Rael’s own words convey an impression of what its like to be driven to do a route. Maybe “obsession” would be too strong a word to use, but its easy to become so focused on a route, or even just a move, that completing it becomes, indeed an obsession. Some routes can only be done as a result of the intense focus such an obsession gives a climber. A focus on every move, every movement, every hold – a complicated puzzle the solution of which can take years, or months or days of effort to work out. Then finally it all comes together, the weather, the mood or “vibe” is right and the flow continues from hold to hold upwards until the magic moment when the top is reached for the first time in one continuous sequence.
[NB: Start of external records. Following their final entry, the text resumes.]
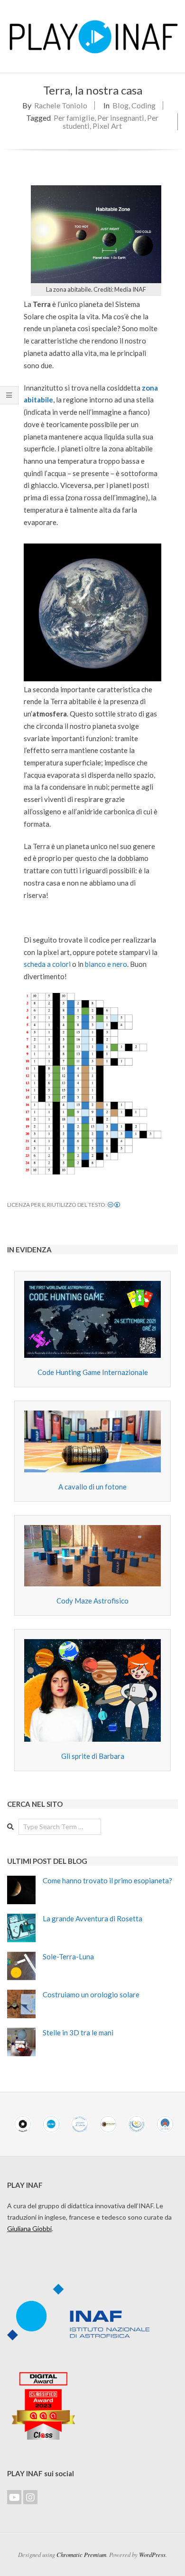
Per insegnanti (120, 117)
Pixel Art (107, 125)
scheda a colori (47, 964)
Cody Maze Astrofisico (92, 1600)
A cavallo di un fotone (92, 1486)
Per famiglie (74, 117)
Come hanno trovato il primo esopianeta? (107, 1880)
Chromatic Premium (81, 2554)
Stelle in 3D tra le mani (78, 2032)
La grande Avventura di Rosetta (92, 1918)
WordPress (152, 2554)
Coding (143, 105)
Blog (120, 105)
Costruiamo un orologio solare (91, 1994)
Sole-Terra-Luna (68, 1956)
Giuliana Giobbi (29, 2228)
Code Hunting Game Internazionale (92, 1372)
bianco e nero (106, 964)
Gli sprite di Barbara (92, 1756)
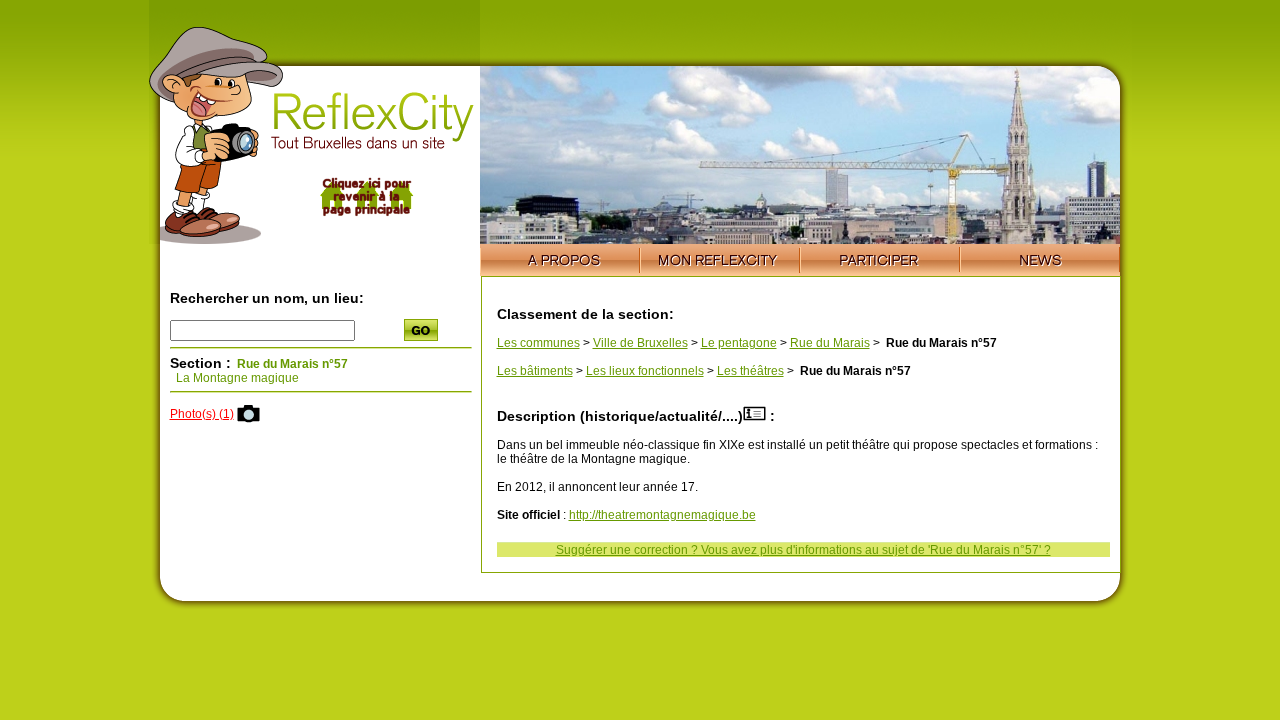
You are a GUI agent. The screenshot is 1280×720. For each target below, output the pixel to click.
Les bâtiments (535, 371)
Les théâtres (750, 371)
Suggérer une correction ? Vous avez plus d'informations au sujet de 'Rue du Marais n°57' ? (803, 550)
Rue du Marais (830, 343)
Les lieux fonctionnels (645, 371)
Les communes (538, 343)
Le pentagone (739, 343)
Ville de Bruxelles (640, 343)
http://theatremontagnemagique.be (662, 515)
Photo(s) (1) (202, 414)
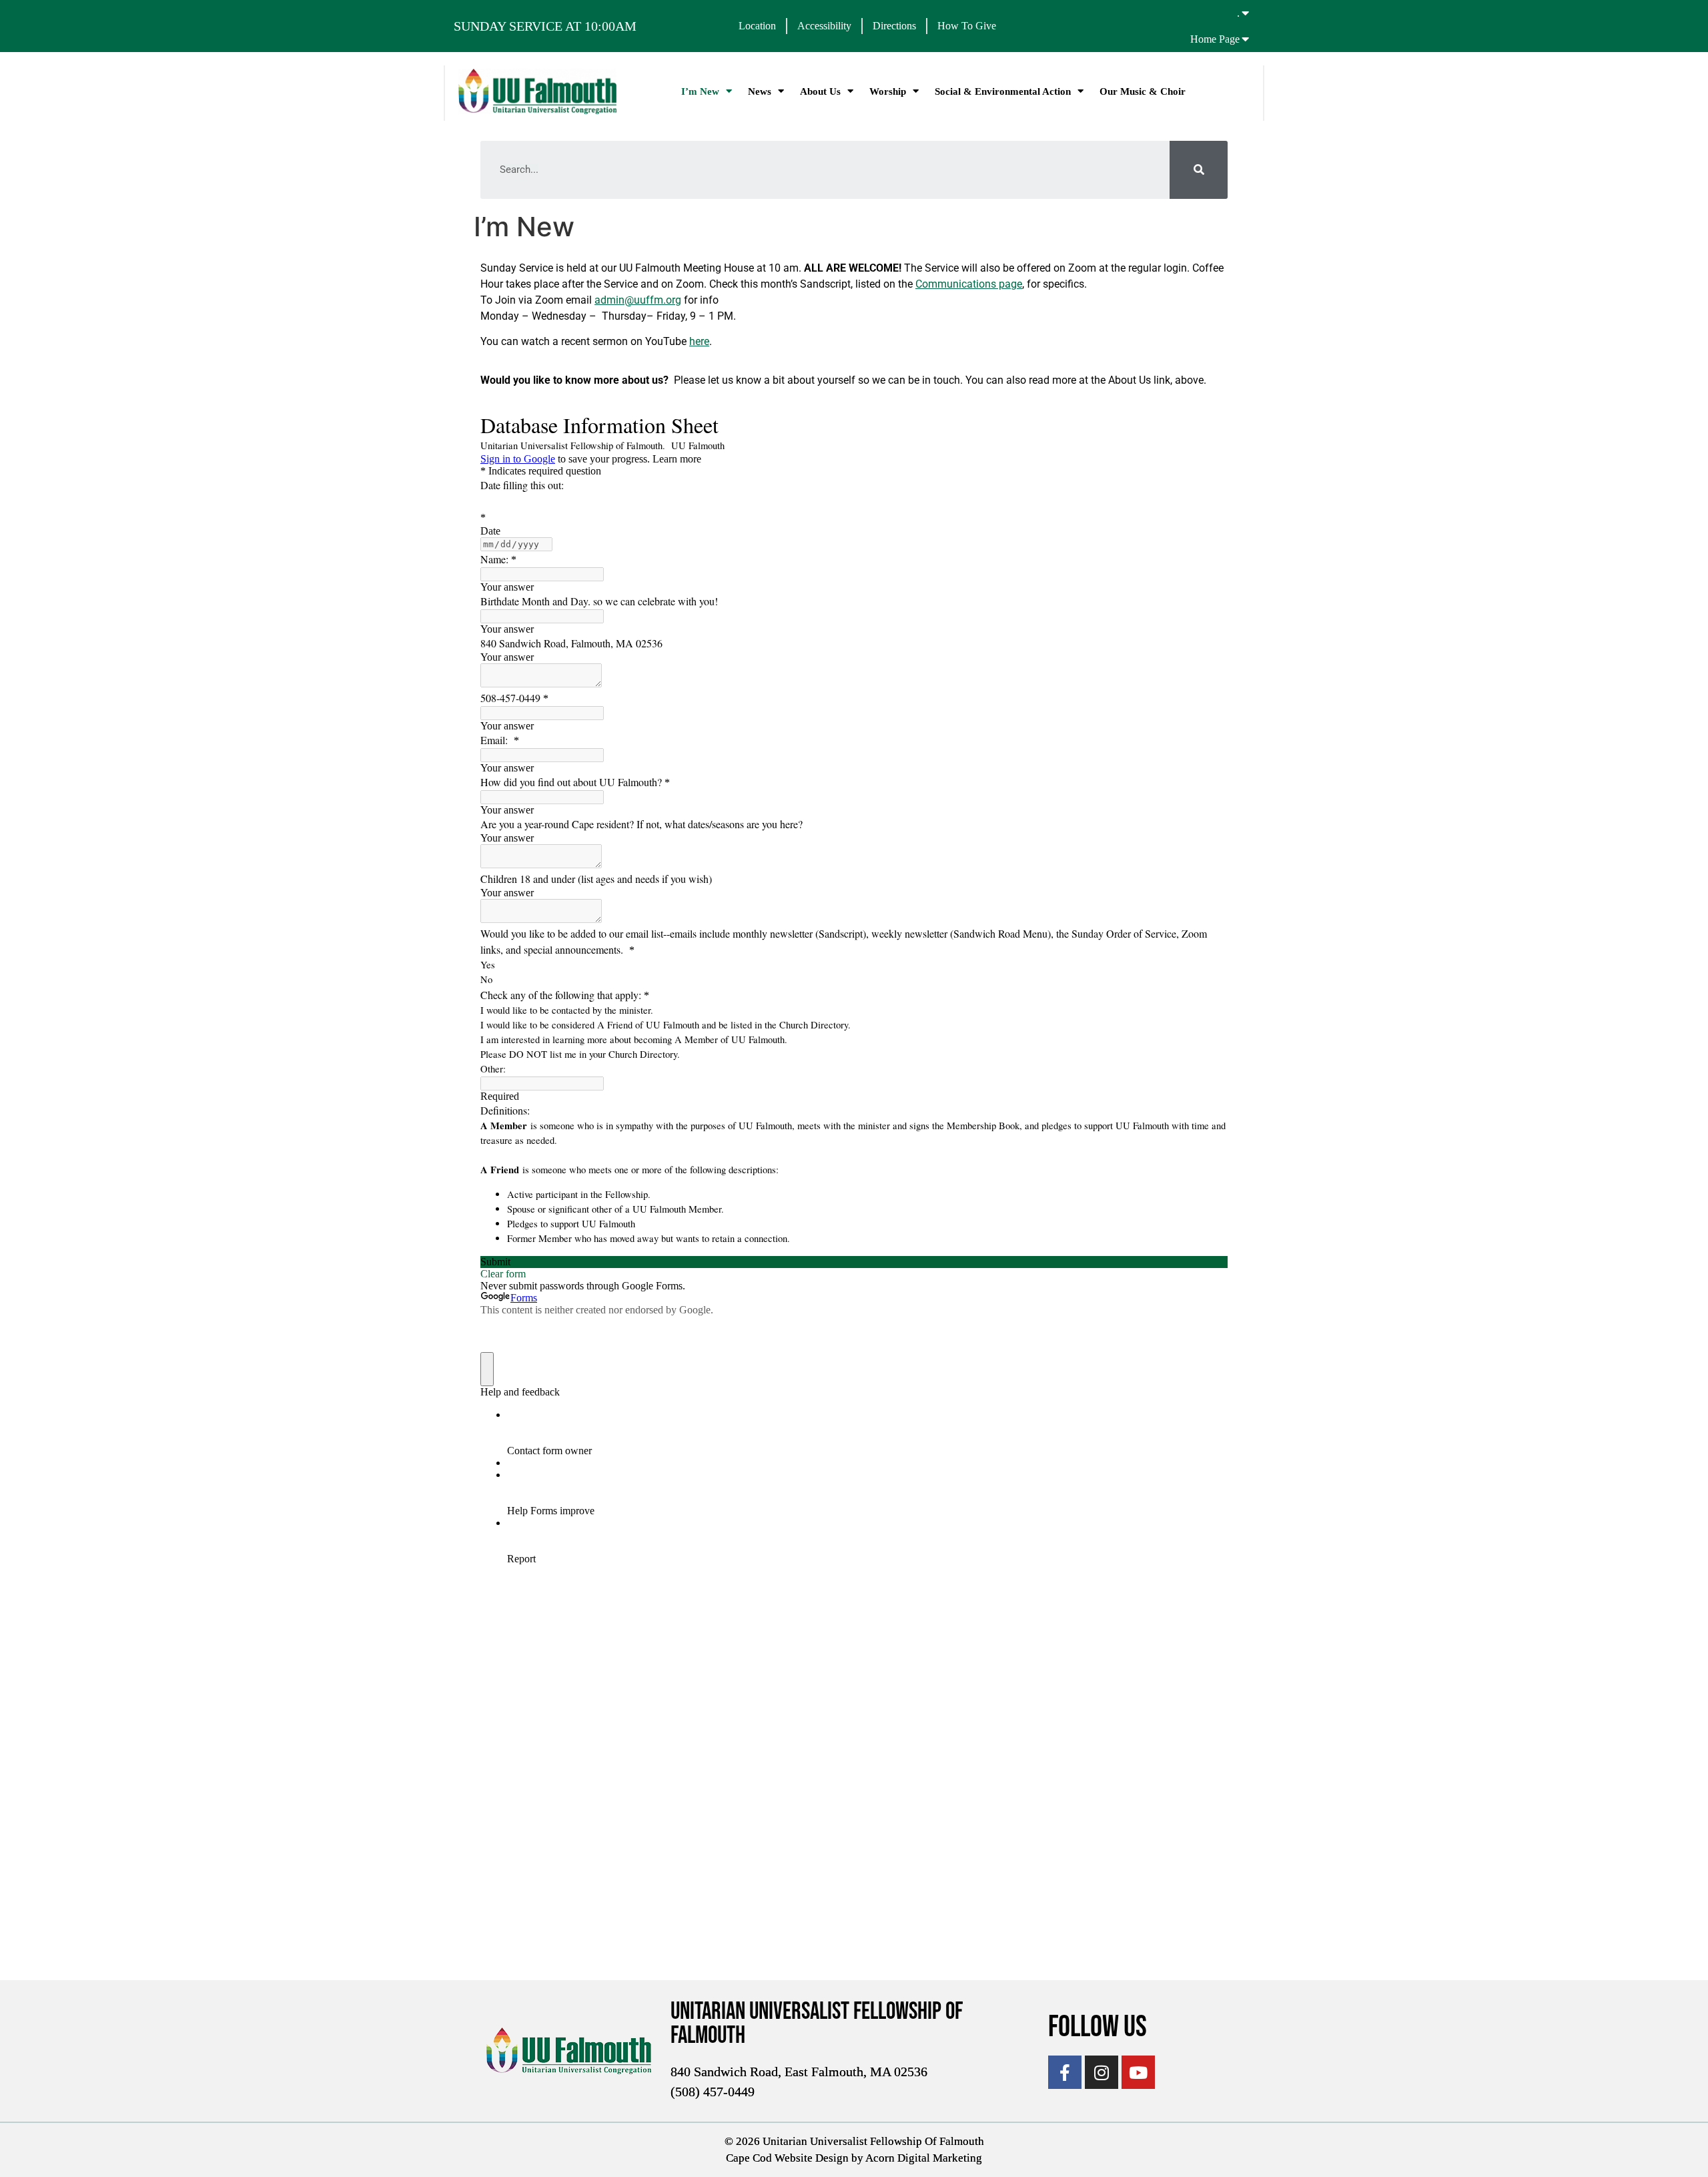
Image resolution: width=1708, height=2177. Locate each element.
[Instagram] (1101, 2072)
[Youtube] (1138, 2072)
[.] (1246, 13)
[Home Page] (1246, 39)
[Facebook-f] (1065, 2072)
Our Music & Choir (1143, 91)
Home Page (1215, 39)
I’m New (700, 91)
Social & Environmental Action (1003, 91)
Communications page (968, 284)
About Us (820, 91)
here (699, 341)
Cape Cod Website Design (787, 2158)
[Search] (1199, 170)
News (759, 91)
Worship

Back to Rael’s words: “what to say of a route that has taken me three long years of tries…putting extenders on..removing them at the end of the season…extenders on again..they would get corroded…I would come back the next year, motivated..then seeing it impossible..depression..motivation…is it really possible for me to do this? A relationship of hate and love. What to say of a route that only depends on how you put your fingers in that so painful and small pocket..a route that was set and first-ascended by a Dutchman who came to the island in 1998 and has now, 15 years later, been repeated!”